Lockhart worked as a banker in Pall Mall, London, in his father's firm Lockhart,
Wallace, & Co. He became a partner, and set up the Cattle Insurance Company. Retiring from the bank in 1799, he moved north to the Windermere area after the death of his first wife.

Lockhart knew Walking Stewart, and stated he had learned from him. He knew also William Combe, and the idea for Combe's "Dr Syntax" has been attributed to him. He taught mathematics to his own children, and pupils including Joshua King.

For about 15 years Lockhart and his family resided in the Netherlands, from 1819, in Leyden and then Haarlem. He returned to England on the death in 1835 of his brother John, who left no heir.

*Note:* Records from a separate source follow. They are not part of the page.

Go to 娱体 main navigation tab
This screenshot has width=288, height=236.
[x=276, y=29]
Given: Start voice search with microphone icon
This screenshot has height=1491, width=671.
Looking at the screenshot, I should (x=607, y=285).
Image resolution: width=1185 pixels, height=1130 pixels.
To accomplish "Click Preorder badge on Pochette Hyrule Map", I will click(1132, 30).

Living first at Aylesbury, Lockhart moved to the rectory at Cowley in 1837. After a legal case on his brother's will, the estate at Cowley was sold in 1841. He moved to Brompton. In 1847 his address was given as Lanhams, near Braintree, Essex.

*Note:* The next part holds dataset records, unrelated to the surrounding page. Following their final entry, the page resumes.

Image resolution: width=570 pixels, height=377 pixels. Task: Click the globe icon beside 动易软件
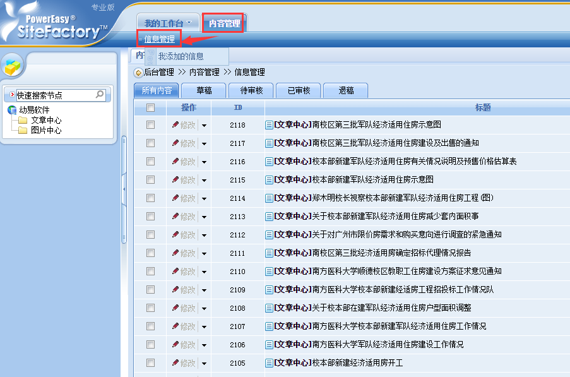click(x=12, y=110)
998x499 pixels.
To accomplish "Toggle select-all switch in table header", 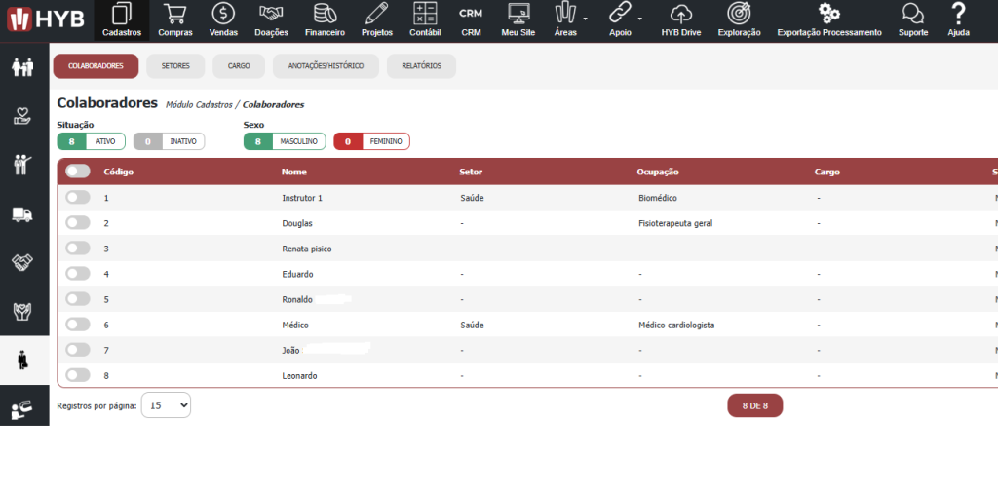I will click(78, 172).
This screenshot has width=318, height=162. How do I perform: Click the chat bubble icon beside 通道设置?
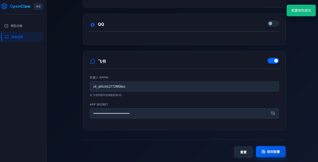click(x=7, y=37)
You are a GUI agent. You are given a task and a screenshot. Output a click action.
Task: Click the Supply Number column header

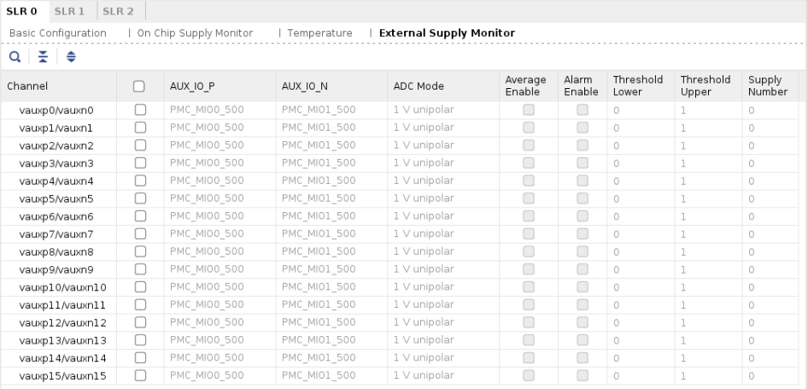pos(767,85)
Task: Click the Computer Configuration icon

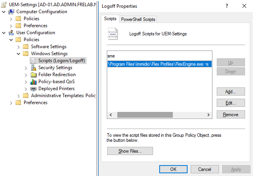Action: [11, 12]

Taking a lease on shooting on the Scottish island of Raasay, Lockhart spent time from 1845 on the Isle of Skye. He then lived in an Argyllshire mansion. He moved in 1851 to Clitsome House near Washford in Somerset. He died there the following year.

==Works==
Lockhart proposed challenge problems on the separation of the roots of equations of degree five and six, some being published in 1841. He was still writing on the theory of equations while in Argyllshire. The challenges were considered by Florian Cajori to have influenced the work of John Radford Young; William Rutherford noted an analysis by Young of an equation proposed by Lockhart, in a book of 1849.

Detailed analysis of a quintic using Budan's theorem for separation of roots was given in 1842, by James R. Christie; it was noted by Young. In 1843 Young commented that Budan's approach, and Lockhart's own ideas, could now be simplified on the basis of recent developments, which had led to Sturm's theorem. Young also commended books by Lockhart in discussing a problem on roots proposed by John Pell to Silius Titus. Lockhart and Young then influenced the subsequent work of Rehuel Lobatto.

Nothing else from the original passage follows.